Solicitud de trabajo: Actualiza el texto sobre la costa murciana reescribiendo el fragmento que empieza en "Eran las seis" y termina en "le apetecía mucho.", con "Marte" en lugar de "Júpiter".

Pasaje citado:
En la bellísima y atrevida costa murciana




Playa de San Ginés, junto a Puerto Mazarrón, 24 de octubre 

Eran las seis y media de la mañana cuando atravesé las solitarias calles del pueblito de El Portús. Hoy debería haberme levantado más tarde para emprender la travesía de los acantilados de la sierra de la Muela con un poco de luz, pero me había acostado pronto y a las seis de la mañana todo mi cuerpo de vagabundo estaba en disposición de partir. Júpiter me miraba con su ojo de luz en lo alto, mientras que Cástor y Polux jugaban a la comba entre las nubes. Así que arriba, gandul, me dije; ¡fuera, pereza! , que decía mi suegra Mary, cuando emprendía una tarea que no le apetecía mucho.

Sección de datos:
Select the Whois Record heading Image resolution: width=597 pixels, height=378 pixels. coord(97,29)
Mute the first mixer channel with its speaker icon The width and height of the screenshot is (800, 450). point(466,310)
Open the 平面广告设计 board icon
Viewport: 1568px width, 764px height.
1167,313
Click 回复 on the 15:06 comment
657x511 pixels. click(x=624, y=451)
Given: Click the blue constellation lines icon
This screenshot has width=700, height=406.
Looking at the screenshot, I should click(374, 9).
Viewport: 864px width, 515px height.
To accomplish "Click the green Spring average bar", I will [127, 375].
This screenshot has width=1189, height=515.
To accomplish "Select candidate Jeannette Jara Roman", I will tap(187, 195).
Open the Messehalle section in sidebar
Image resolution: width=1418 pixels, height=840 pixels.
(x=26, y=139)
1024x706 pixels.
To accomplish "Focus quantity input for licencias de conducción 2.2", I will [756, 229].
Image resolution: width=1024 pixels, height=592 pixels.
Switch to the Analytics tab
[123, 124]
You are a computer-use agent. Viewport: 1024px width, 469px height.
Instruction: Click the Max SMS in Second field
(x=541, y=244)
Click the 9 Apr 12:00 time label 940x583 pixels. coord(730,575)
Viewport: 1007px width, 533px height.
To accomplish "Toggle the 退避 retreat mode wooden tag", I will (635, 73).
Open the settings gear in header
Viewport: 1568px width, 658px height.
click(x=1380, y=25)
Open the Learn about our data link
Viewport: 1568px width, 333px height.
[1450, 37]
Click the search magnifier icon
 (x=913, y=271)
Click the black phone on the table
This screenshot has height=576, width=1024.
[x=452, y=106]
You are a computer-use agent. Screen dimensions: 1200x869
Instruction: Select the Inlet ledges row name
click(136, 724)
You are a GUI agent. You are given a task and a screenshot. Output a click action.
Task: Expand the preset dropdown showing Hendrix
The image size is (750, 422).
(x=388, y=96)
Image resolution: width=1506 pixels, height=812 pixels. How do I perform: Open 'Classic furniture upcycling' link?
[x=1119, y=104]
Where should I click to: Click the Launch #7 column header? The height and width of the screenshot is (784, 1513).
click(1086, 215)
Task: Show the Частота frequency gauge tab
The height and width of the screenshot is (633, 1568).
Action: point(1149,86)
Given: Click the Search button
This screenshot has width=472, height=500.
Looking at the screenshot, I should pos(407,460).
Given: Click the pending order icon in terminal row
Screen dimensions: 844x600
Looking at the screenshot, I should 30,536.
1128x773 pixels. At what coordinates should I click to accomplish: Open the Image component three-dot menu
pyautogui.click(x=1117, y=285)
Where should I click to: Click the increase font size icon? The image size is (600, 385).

Respuesta correspondiente:
Eran las seis y media de la mañana cuando atravesé las solitarias calles del pueblito de El Portús. Hoy debería haberme levantado más tarde para emprender la travesía de los acantilados de la sierra de la Muela con un poco de luz, pero me había acostado pronto y a las seis de la mañana todo mi cuerpo de vagabundo estaba en disposición de partir. Marte me miraba con su ojo de luz en lo alto, mientras que Cástor y Polux jugaban a la comba entre las nubes. Así que arriba, gandul, me dije; ¡fuera, pereza! , que decía mi suegra Mary, cuando emprendía una tarea que no le apetecía mucho.